■ Exercise tasks:
a) Copy the part of the article on plant-based fish feed starting with "The collaborative work" and going on through "and the Legislature.".
b) Put this sentence from the article on plant-based fish feed into Spanish: "Work has also been done with dried distillers grain, a coproduct of the ethanol industry."
c) In the article on plant-based fish feed, what year did Gibbons and Brown work with South Dakota Innovation Partners to start Prairie AquaTech?
** Exercise passage follows **
USA - Producing aquafeed ingredients using plant-based proteins

Prairie Aquatech scales up production to reduce cost of commercial fish feed
December 18, 2014

Fish nutritionist Scott Sindelar examines yellow perch in a 1,000-gallon tank.

Two South Dakota State University researchers just got a little closer to their goal—marketing high-quality commercial fish feed ingredients made with plant-based proteins.

This fall Prairie Aquatech became the first tenant at the Agricultural Technology Center for Rural Enterprises, the 30,000-square-foot, city-owned Brookings Research and Technology Center.

One part of the building will be used to convert feedstock, such as soybean meal and distillers’ grains, into feed ingredients. Another part will be used to conduct fish nutrition research, while yet another will house analytical labs and office space.

Partnering for success

Professor William Gibbons of the biology and microbiology department and Distinguished professor Michael Brown of the natural resource management department developed the patent-pending microbial process that increases the protein content and digestibility of soybean meal. Brown, a fisheries expert, determines the percentage of soy product that can be used to replace expensive, marine-derived protein yet maintain a nutritionally balanced diet for the fish.

The collaborative work began in 2011 with a three-year grant from the South Dakota Soybean Research and Promotion Council and the United Soybean Board. Additional support came from the South Dakota Agricultural Experiment Station and Sun Grant Initiative with equipment funding through the South Dakota Board of Regents and the Legislature.

In 2012, Gibbons and Brown worked with South Dakota Innovation Partners to start Prairie AquaTech. Work has also been done with dried distillers grain, a coproduct of the ethanol industry.
** End of Exercise passage **
** Records shown follows **
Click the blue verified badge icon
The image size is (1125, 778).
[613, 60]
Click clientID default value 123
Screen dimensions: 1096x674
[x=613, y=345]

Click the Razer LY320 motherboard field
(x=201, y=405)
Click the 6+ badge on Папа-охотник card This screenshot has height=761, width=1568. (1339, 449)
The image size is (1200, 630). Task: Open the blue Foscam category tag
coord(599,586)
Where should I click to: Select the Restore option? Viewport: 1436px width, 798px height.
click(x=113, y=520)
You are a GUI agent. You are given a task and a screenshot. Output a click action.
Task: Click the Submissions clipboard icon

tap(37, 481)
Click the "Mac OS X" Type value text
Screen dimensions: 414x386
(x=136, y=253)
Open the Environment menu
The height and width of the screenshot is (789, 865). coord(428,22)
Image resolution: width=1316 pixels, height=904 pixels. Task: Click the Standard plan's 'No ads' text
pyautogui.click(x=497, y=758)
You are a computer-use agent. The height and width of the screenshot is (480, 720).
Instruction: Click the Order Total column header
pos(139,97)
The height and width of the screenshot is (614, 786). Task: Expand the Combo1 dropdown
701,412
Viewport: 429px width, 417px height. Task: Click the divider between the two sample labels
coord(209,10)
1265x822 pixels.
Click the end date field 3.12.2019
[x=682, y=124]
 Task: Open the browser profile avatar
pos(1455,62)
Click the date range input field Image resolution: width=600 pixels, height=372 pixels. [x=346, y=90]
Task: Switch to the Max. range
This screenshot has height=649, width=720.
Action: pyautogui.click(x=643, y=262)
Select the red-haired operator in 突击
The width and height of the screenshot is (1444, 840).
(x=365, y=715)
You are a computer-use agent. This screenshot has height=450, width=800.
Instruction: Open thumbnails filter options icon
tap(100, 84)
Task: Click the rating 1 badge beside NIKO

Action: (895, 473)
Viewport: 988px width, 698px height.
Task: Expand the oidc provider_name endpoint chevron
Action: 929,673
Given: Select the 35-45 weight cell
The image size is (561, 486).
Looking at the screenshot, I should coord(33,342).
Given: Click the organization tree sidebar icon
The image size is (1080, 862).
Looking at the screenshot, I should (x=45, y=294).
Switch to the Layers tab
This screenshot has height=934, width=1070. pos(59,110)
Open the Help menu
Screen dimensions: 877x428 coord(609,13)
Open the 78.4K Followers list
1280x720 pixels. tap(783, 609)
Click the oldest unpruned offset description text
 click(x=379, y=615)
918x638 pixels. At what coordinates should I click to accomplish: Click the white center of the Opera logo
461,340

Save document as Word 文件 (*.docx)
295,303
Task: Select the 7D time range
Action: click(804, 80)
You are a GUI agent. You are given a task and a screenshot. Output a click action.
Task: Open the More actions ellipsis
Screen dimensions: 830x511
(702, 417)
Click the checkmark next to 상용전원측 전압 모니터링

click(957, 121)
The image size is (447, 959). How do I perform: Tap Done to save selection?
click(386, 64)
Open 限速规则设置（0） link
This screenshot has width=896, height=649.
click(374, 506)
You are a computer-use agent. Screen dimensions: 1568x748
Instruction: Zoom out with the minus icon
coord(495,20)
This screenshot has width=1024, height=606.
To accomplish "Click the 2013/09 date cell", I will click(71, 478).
** End of Records shown **
■ Answers for the tasks:
a)
The collaborative work began in 2011 with a three-year grant from the South Dakota Soybean Research and Promotion Council and the United Soybean Board. Additional support came from the South Dakota Agricultural Experiment Station and Sun Grant Initiative with equipment funding through the South Dakota Board of Regents and the Legislature.

b) También se ha trabajado con granos secos de destilería, un coproducto de la industria del etanol.

c) 2012